Data Quality Models are used to score the quality of data based on user defined formula rules that generate an integer score that gauges attributes of values contained within a dataset. Rules can be used to score datasets on parameters based on completeness, formatting, timeliness or any custom metrics.


The Data Quality Model Editor comprises of 6 sections:

1. Name and Description

2. Color Buckets

3. Sync Settings

4. Selected Fields

5. Rule designer

6. Rule preview


1. Name and Description

The name and description fields are referenced by DataGroomr when Data Quality Models are associated with a dataset and displayed within column views and hover overs in Brushr. A short name combined with a descriptive description field are reccomended.

2. Color and Buckets

Users can choose the base color of the background shown in each score value when displayed in Brushr as well is the rule preview section. By specifying the integer values in the Bucket Min/Mid/Max fields, the color threshold of each score can be specified. Swapping the values for Min-point and Max-point provides the ability to select a darker color for a minimum value or vice versa. 


3. Sync Settings

This setting allows users to synchronize the computed Data Quality Model scores back into Salesforce for additional analysis, within dashboards and reports or for display on the individual Salesforce record views.

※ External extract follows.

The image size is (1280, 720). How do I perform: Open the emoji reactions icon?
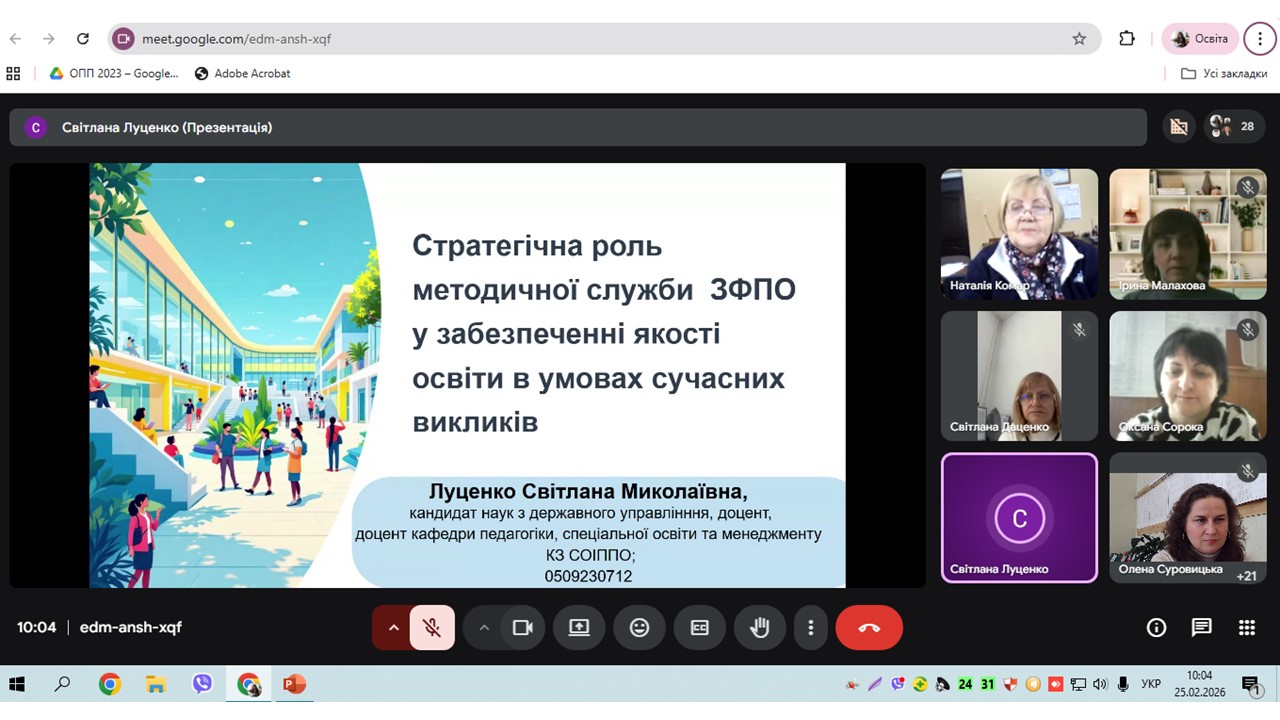639,628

Push to Salesforce [Enabled/Disabled]

Toggle whether the field specified in Target Field should be synchronized to Salesforce whenever an analysis event is triggered.


Target Field [Text]

Select an existing field within a Salesforce object to sync the computed Data Quality Model Score to, if an intended field does not exist, click on "+ Create new field" and name the field. A new custom field will be created within the object being scored after you click Save.

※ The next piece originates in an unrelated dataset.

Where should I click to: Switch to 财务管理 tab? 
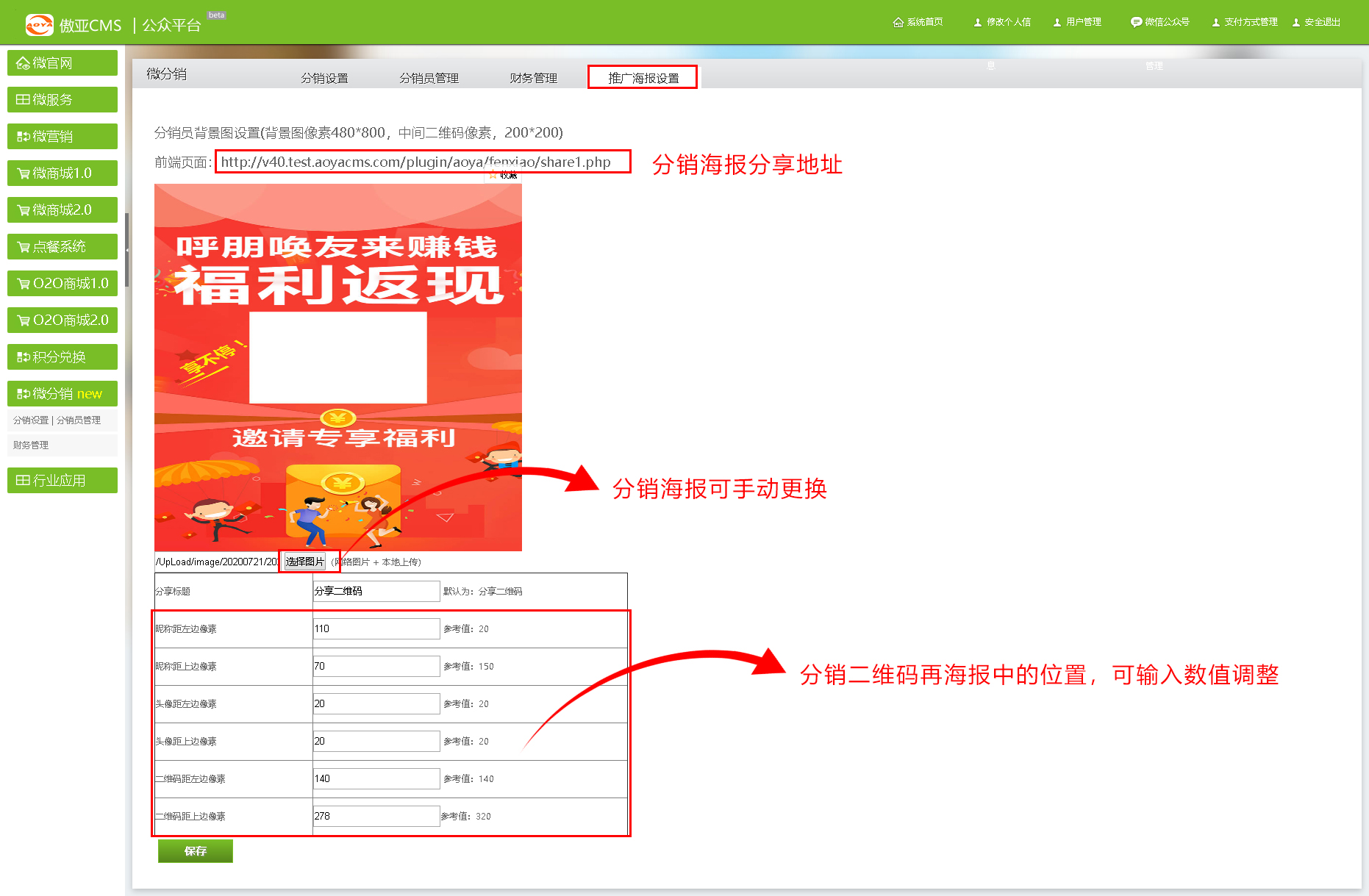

In order for this feature to work properly, the logged in user needs to have Salesforce write access to the record field specified by Target Field.


Note: In order to be able to create a new field from DataGroomr, a user account should have Modify Metadata Through Metadata API Functions permission or Modify All Data permission. These permissions are required to access Metadata API calls.


4. Selected fields

This area allows to object fields to be referenced within the rule designer. Fields need to be added into the list of Selected Fields in order to be referenced in the context of the rule designer. 


5. Rule Designer

Similar in usage and function as the Rule Designer for Master Record Rules and Field Merge rules, the Data Quality Model rule designer is used to create rules that define the scores of field values contained in a dataset. 


Scenarios

Formatting - This example rule ensures that phone numbers, country name, zip codes and state/provinces match a specified format. 

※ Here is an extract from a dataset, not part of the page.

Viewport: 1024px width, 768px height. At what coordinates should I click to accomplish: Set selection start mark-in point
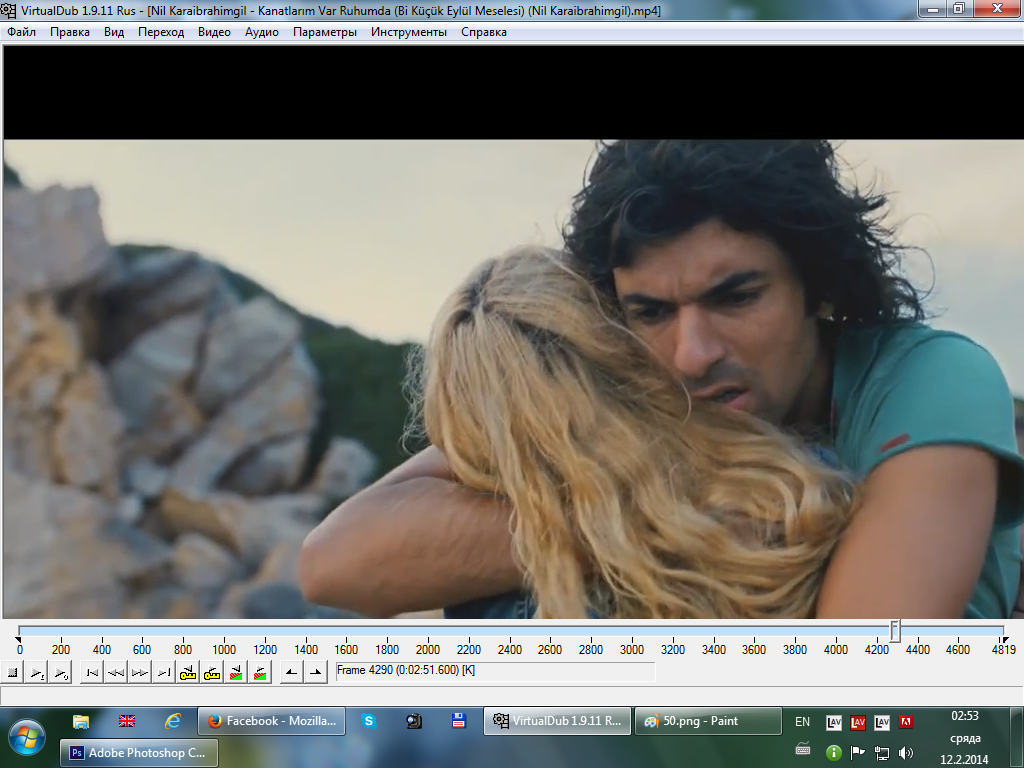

Timeliness This example rule assigns a score based on the Created Date/Age of an account

Completeness - This example rule determines a score based on the number of non-empty fields within a dataset


Scoring

This section contains block that work with the data quality score.



Modify Score [OPERATOR] - Modifies the resulting score of a model by assigning or applying on operator against the value on the right side:

  • + Addition
  • - Subtraction
  • * Multiplication
  • / Division
  • = Assignment

Score - returns the current value of a score


Patterns

This section includes blocks to check values adherence to certain formats or patterns.



  • Phone format - Verifies that a phone number field of a record currently being evaluated follows E164, International, National or RFC3966 phone number formatting
  • Country format - Verifies that a country field of a record currently being evaluated is fully spelled out, two characters abbreviated or three characters abbreviated
  • State/Province format - Verifies that a state field of a record currently being evaluated is fully spelled out or two letter abbreviated. The abbreviation for the state is cross referenced for validity against the country being referenced. 
  • Zip/postal code format - Verifies that a postal code field of a record currently being evaluated is formatted correctly. The zip code format is cross referenced against the country of the address for formatting correctness.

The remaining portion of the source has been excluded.